OpenAIは23日、ChatGPTデスクトップアプリに音声機能「GPT Voice」を搭載した。macOSとWindows 11で利用でき、Mac版ではAppshotsとの連携により、アクティブなウィンドウの文脈も参照できるようになったと9to5Macが報じた。
今回追加されたGPT Voiceは、モバイル版で先行提供していた強化音声モード「GPT-Live」を基盤とする。ユーザーはChatGPTと音声で対話しながら、デスクトップ上の作業を進められる。
対応OSはmacOSとWindows 11だが、Mac版ではさらに機能を拡張した。OpenAIはリリースノートで、AppshotsをGPT Voiceと併用すると、ChatGPTが現在アクティブなウィンドウを参照し、文脈をより正確に把握できると説明している。

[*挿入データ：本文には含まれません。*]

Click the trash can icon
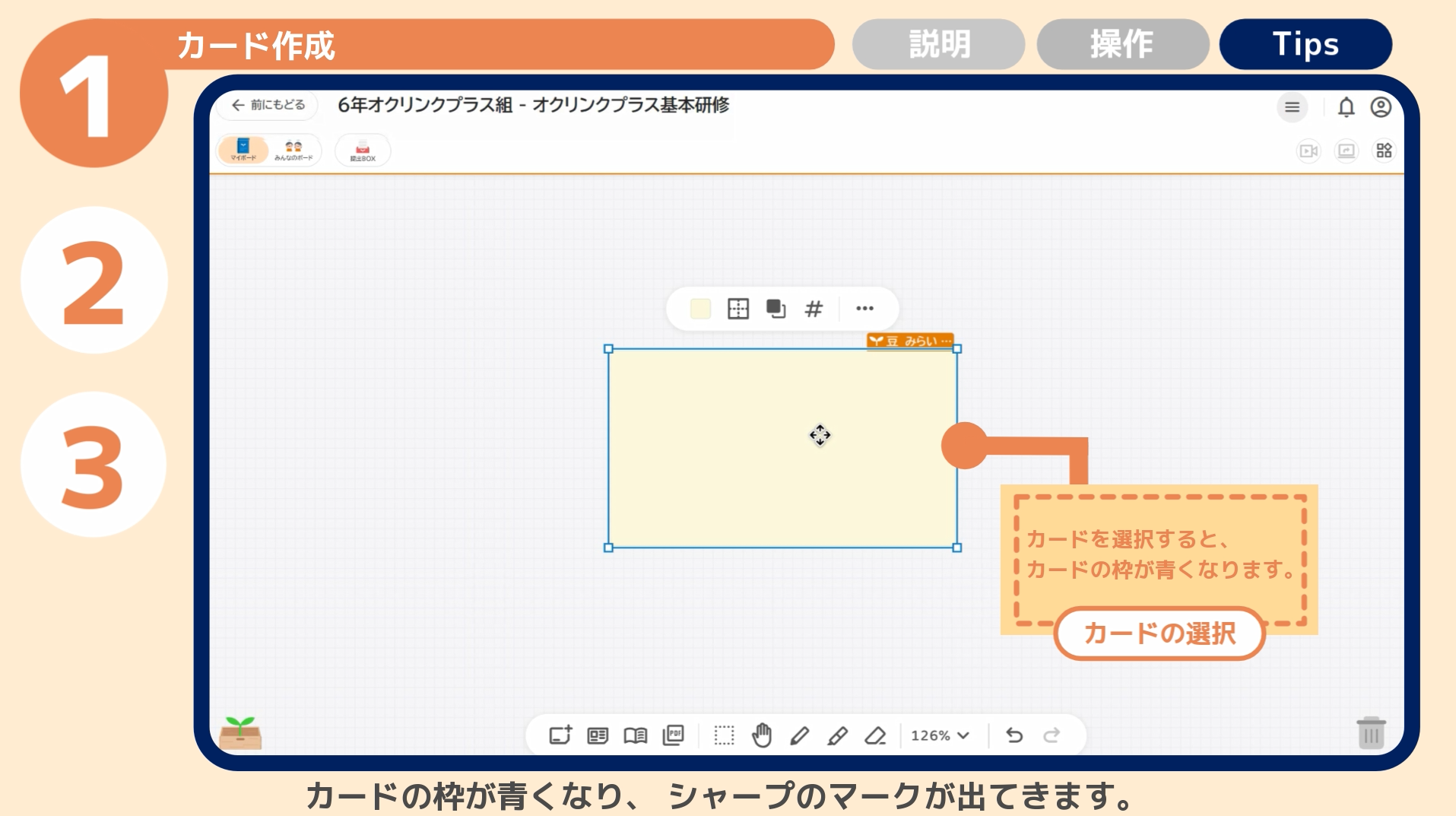point(1371,733)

GPT Voiceは、OpenAIのコンピューター操作機能やローカルファイル、ChatGPTプラグインとも連携する。音声で対話しながら画面の文脈を読み取り、ローカル資料を参照しつつ、ほかの機能にもつなげられる仕組みだ。利用できるのはPlus、Pro、Business、Edu、Enterpriseの各プラン。
また、iOS版ChatGPTのリモート機能とも連携する。デスクトップで進めていた音声ベースの作業を、モバイル環境と接続しながら継続して利用できるという。

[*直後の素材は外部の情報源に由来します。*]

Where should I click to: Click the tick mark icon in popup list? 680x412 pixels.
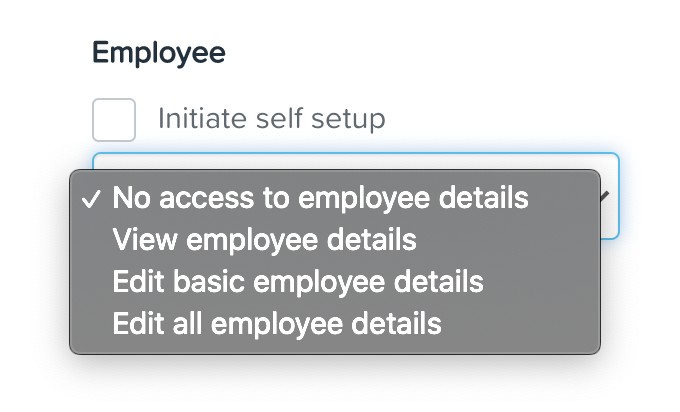click(x=91, y=199)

今回の更新は、これまでMac版で不足していた音声機能を補う意味合いもある。Macアプリではしばらく音声モードが使えず、iPhoneやiPad向けChatGPTで導入されていた新しいGPT-Liveも適用されていなかった。今回のアップデートにより、Macでも本格的な音声モードを再び利用できるようになり、対応範囲も広がった。

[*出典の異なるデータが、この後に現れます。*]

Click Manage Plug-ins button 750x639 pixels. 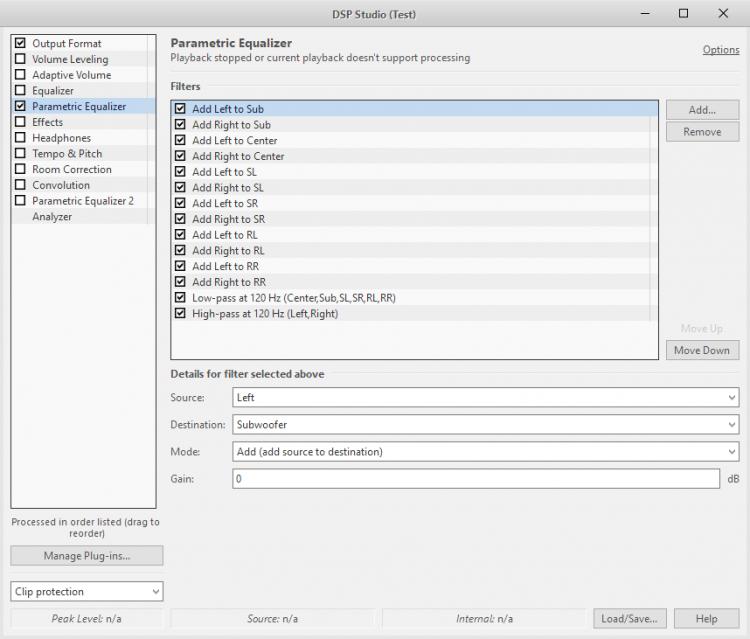click(87, 556)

今回の特徴は、ChatGPTデスクトップアプリ内でチャット、業務、コーディング作業を音声でまたいで扱える点にある。ユーザーはGPT Voiceを通じて作業内容を説明したり、進行中の業務を確認したりしながら、必要に応じてCodex関連の作業も対話形式で進められる。
OpenAIはデスクトップアプリに、音声、画面文脈、ファイル、プラグイン、リモート連携をまとめて取り込み、ChatGPTを実務向けツールとして拡張している。今後は、音声モードそのものの有無よりも、ChatGPTがデスクトップ環境の実際の業務フローにどこまで自然に組み込まれるかが焦点となりそうだ。